__YOUR OBJECTIVE__:
Please rewrite the lines from the line with "coordinates (1013, 137)." to the line with "What do you see at coordinates (532, 426)", swapping "Image resolution" for "Display resolution" and leaving everything else unchanged.

━━━━━ DATA TO PROCESS ━━━━━

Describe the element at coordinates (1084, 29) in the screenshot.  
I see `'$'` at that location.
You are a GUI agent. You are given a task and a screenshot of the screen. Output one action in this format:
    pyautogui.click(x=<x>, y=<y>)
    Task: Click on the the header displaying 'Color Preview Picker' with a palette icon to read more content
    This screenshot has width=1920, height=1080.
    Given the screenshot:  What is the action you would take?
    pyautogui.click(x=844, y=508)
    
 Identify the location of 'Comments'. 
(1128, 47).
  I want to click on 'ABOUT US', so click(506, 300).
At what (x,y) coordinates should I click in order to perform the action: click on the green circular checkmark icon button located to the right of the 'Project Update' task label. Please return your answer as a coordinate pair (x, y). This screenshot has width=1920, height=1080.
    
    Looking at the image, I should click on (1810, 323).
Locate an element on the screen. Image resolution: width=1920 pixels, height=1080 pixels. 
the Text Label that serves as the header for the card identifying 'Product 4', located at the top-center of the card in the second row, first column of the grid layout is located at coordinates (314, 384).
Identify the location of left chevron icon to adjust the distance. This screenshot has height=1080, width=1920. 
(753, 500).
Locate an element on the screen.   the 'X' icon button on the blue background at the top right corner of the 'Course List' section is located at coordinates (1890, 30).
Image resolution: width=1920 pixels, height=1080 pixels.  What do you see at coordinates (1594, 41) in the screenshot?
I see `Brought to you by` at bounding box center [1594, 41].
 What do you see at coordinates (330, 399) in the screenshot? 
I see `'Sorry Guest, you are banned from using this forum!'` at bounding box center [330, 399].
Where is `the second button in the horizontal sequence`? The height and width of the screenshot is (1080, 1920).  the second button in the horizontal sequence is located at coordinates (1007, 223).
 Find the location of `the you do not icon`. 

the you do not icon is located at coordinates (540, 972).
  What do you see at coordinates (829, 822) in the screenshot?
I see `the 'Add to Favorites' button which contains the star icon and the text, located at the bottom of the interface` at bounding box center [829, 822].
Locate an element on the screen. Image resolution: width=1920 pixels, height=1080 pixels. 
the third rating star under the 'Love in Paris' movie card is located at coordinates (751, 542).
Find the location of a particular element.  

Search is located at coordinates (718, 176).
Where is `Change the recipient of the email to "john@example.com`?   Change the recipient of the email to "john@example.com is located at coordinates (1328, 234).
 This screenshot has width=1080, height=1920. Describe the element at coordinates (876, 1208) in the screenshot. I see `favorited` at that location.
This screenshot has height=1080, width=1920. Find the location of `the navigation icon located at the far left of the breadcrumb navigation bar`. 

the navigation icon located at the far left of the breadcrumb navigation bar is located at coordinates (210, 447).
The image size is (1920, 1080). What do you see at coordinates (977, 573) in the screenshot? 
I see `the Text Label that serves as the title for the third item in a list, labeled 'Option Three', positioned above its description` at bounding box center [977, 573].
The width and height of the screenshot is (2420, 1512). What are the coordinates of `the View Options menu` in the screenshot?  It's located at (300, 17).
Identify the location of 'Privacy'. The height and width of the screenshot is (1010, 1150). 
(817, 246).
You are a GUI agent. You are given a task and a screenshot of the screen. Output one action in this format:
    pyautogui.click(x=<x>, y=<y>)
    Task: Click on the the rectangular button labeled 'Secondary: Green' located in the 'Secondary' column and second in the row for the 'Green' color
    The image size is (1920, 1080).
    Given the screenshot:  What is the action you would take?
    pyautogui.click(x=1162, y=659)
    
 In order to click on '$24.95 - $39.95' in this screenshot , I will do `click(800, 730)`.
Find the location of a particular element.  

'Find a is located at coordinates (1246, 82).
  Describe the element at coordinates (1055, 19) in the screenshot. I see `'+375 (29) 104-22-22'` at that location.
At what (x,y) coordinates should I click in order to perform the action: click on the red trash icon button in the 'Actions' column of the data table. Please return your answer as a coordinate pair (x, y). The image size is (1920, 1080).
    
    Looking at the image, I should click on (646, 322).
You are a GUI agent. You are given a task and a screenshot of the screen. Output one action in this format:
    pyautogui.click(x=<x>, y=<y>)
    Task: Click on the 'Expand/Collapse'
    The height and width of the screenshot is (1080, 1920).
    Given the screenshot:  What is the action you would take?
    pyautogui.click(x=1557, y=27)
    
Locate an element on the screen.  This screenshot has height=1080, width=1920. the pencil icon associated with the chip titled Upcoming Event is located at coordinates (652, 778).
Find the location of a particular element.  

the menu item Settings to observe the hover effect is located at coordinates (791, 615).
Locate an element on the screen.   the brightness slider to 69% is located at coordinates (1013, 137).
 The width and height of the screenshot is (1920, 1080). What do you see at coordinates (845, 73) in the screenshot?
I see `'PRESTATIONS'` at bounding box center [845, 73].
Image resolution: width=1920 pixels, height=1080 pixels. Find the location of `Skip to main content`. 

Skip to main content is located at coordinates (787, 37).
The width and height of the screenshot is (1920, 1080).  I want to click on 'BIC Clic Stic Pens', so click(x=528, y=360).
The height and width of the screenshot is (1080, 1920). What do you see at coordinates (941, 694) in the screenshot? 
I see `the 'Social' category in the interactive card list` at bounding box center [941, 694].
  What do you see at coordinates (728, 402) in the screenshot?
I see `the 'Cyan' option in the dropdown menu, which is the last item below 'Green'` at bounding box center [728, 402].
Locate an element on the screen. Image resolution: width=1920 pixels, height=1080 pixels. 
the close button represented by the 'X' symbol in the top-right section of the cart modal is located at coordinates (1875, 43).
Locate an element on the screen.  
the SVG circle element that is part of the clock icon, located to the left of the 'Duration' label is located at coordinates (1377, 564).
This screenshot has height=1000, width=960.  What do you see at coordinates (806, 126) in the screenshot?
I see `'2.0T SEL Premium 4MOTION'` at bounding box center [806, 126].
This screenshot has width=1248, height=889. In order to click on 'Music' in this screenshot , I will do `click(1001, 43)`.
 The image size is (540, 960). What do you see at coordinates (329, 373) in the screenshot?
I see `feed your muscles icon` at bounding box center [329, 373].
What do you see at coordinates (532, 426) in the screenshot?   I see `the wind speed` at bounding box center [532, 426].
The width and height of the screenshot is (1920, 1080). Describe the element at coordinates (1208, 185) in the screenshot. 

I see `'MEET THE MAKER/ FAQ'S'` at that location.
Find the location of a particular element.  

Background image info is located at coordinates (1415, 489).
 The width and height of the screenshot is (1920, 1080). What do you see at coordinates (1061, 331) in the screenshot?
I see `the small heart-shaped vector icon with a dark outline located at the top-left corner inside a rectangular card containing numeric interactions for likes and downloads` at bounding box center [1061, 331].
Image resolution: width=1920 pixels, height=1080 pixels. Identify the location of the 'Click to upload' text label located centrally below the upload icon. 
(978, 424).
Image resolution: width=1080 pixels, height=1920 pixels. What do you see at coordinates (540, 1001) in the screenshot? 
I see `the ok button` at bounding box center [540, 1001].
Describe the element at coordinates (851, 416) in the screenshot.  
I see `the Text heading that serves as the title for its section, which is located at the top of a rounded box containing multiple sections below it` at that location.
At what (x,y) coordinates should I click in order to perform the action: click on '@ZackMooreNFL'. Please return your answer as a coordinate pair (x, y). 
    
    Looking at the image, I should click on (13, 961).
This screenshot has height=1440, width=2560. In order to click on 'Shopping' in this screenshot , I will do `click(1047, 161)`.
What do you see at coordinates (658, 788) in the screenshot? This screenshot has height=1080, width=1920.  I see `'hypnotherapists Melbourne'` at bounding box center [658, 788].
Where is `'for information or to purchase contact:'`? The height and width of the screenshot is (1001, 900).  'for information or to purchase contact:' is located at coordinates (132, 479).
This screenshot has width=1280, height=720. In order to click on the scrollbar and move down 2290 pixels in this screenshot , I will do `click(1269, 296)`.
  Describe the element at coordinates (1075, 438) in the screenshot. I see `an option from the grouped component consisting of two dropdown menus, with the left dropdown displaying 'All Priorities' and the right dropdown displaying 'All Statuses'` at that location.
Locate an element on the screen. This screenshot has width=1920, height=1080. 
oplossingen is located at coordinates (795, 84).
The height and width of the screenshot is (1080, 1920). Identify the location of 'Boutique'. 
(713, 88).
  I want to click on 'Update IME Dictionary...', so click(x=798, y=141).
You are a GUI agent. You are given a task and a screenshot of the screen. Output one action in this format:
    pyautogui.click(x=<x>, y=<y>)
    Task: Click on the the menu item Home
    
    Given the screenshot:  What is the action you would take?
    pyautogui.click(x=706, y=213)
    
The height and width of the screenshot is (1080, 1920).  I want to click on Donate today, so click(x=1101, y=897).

━━━━━

__SOLVED EXERCISE__:
Locate an element on the screen.   the brightness slider to 69% is located at coordinates (1013, 137).
 The width and height of the screenshot is (1920, 1080). What do you see at coordinates (845, 73) in the screenshot?
I see `'PRESTATIONS'` at bounding box center [845, 73].
Display resolution: width=1920 pixels, height=1080 pixels. Find the location of `Skip to main content`. 

Skip to main content is located at coordinates (787, 37).
The width and height of the screenshot is (1920, 1080).  I want to click on 'BIC Clic Stic Pens', so click(x=528, y=360).
The height and width of the screenshot is (1080, 1920). What do you see at coordinates (941, 694) in the screenshot? 
I see `the 'Social' category in the interactive card list` at bounding box center [941, 694].
  What do you see at coordinates (728, 402) in the screenshot?
I see `the 'Cyan' option in the dropdown menu, which is the last item below 'Green'` at bounding box center [728, 402].
Locate an element on the screen. Display resolution: width=1920 pixels, height=1080 pixels. 
the close button represented by the 'X' symbol in the top-right section of the cart modal is located at coordinates (1875, 43).
Locate an element on the screen.  
the SVG circle element that is part of the clock icon, located to the left of the 'Duration' label is located at coordinates (1377, 564).
This screenshot has height=1000, width=960.  What do you see at coordinates (806, 126) in the screenshot?
I see `'2.0T SEL Premium 4MOTION'` at bounding box center [806, 126].
This screenshot has width=1248, height=889. In order to click on 'Music' in this screenshot , I will do `click(1001, 43)`.
 The image size is (540, 960). What do you see at coordinates (329, 373) in the screenshot?
I see `feed your muscles icon` at bounding box center [329, 373].
What do you see at coordinates (532, 426) in the screenshot?   I see `the wind speed` at bounding box center [532, 426].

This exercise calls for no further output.